Article taken from the Weekend Nation – September 30,2022

Barbados and the Caribbean are risking social and financial turmoil unless greater attention is paid to a burgeoning financial crisis, warns Minister of Energy and Business Development Kerrie Symmonds.

Delivering the feature address on Wednesday during the Barbados International Business Association (BIBA) luncheon seminar at Savannah Beach Club Hotel, Hastings, Christ Church, Symmonds – who is also the Senior Minister coordinating the Productive Sectors, outlined an issue he said the region could not afford to ignore.

“I think the issue of financial derisking and correspondent banking is perhaps the greatest bugbear we are going to have to treat to. It is a matter of significant concern because from 2016/17, the World Bank has been sending signals to us and I am fairly sure we as a sector – and not only here in Barbados, but equally across the region – have been too timid in acknowledging the significance of this creeping problem,” he said.

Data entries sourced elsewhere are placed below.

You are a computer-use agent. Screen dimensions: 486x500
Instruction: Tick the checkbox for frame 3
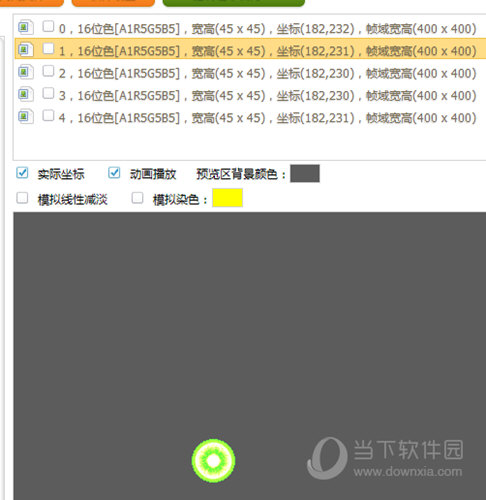click(x=48, y=93)
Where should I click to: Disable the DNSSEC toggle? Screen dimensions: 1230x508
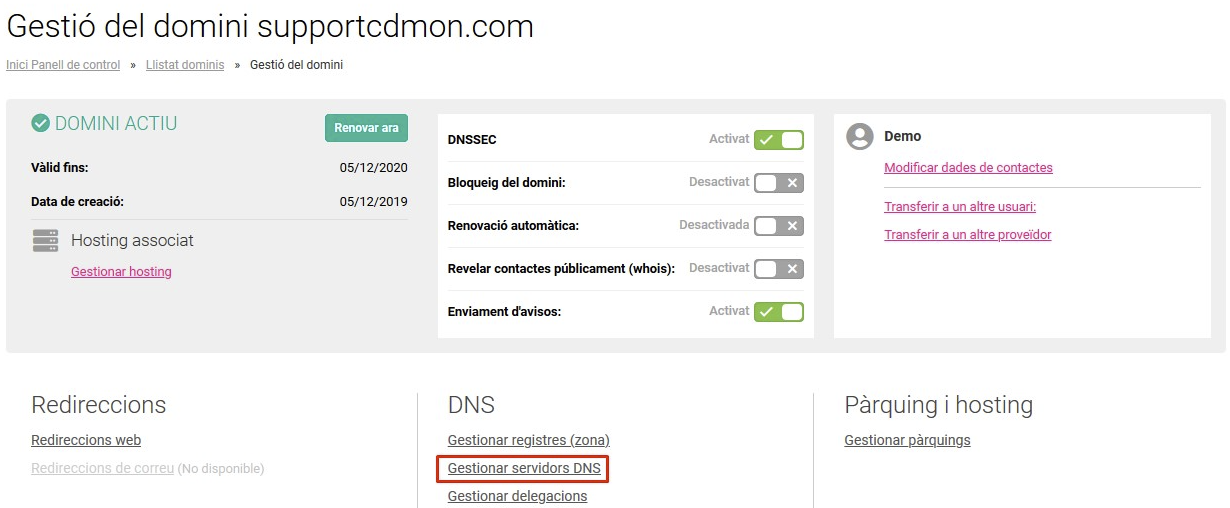[779, 140]

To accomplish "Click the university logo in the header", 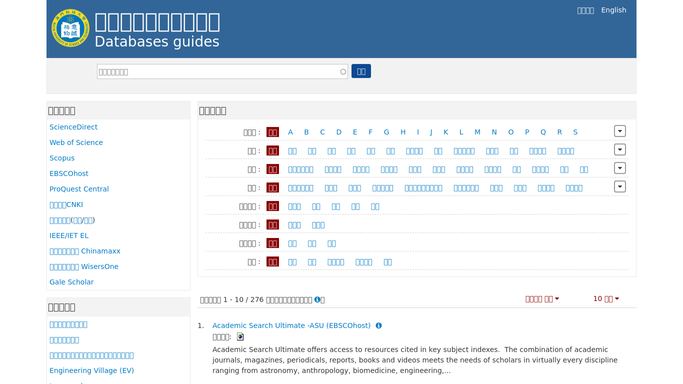I will tap(70, 28).
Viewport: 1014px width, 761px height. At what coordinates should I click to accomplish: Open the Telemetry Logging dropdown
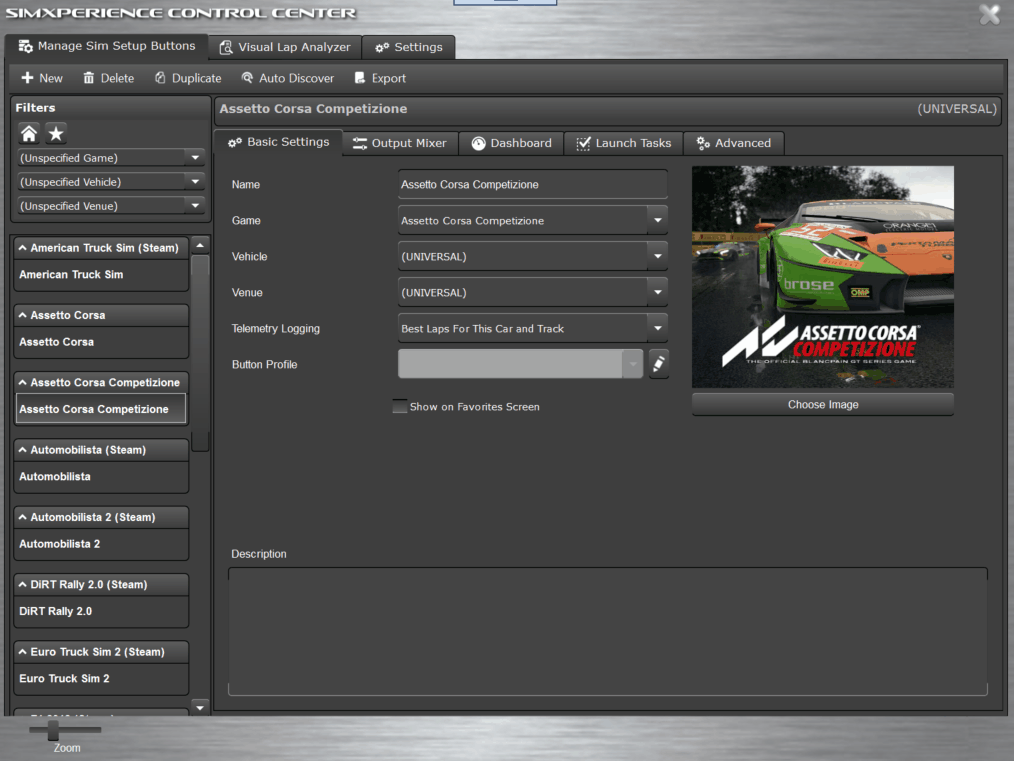coord(656,328)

The minister said he was “worried” the sector was remaining mute while the “slow but steady” march towards the diminution of correspondent banking relationships was taking place, adding the region had to raise its hands and say they were not willing to conform to this new norm.

He said the region had already lost 47 per cent of its correspondent banking relationships in comparison to 24 per cent worldwide, adding this could have a serious social impact.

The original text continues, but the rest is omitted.